- Exercise brief:
Identify every line in the records below that contains the word "computer", and copy each of those lines.

- Dataset extract:
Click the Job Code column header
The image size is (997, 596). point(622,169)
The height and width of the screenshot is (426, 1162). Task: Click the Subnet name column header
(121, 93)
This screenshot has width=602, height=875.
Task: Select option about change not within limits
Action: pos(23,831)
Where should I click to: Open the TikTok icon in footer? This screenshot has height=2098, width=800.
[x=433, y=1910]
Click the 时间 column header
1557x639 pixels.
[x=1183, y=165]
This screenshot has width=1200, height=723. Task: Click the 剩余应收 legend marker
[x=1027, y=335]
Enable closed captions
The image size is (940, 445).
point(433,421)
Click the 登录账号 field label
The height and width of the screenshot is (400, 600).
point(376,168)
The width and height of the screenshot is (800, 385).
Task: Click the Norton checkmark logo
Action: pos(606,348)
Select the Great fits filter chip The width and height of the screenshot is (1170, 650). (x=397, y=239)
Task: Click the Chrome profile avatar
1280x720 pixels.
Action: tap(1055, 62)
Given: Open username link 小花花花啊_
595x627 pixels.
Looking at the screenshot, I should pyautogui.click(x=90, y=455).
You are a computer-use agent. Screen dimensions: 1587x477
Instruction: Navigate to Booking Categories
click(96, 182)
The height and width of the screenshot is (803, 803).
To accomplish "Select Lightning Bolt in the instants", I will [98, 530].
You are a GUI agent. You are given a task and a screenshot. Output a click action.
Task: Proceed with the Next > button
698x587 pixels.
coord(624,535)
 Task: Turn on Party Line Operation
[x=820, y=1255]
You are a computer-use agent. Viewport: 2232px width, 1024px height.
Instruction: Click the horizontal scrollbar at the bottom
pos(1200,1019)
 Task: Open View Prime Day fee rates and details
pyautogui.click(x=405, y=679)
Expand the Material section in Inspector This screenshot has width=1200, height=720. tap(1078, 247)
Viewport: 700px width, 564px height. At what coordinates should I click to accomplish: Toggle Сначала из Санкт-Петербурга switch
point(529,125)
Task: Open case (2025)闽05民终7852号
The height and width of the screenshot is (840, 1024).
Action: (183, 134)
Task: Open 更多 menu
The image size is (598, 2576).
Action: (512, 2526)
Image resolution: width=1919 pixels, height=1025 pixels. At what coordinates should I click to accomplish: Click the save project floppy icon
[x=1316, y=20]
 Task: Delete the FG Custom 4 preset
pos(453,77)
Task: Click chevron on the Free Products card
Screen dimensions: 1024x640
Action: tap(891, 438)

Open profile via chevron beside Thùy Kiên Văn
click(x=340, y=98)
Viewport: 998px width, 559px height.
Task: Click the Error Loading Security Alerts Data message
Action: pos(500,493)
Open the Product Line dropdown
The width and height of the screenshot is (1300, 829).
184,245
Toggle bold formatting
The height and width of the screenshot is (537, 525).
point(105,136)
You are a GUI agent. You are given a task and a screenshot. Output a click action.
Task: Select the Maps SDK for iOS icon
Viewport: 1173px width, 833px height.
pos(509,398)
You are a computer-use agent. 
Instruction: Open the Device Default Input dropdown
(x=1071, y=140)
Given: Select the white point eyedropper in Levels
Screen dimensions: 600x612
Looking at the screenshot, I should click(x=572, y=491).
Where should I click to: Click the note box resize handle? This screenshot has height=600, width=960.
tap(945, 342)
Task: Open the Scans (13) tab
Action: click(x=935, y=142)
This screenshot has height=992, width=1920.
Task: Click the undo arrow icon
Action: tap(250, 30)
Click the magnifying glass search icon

- Answer space:
You are a computer-use agent. Screen dimensions: 1587x477
You are a computer-use agent. Viewport: 2232px width, 1024px height.
You are a computer-use agent. 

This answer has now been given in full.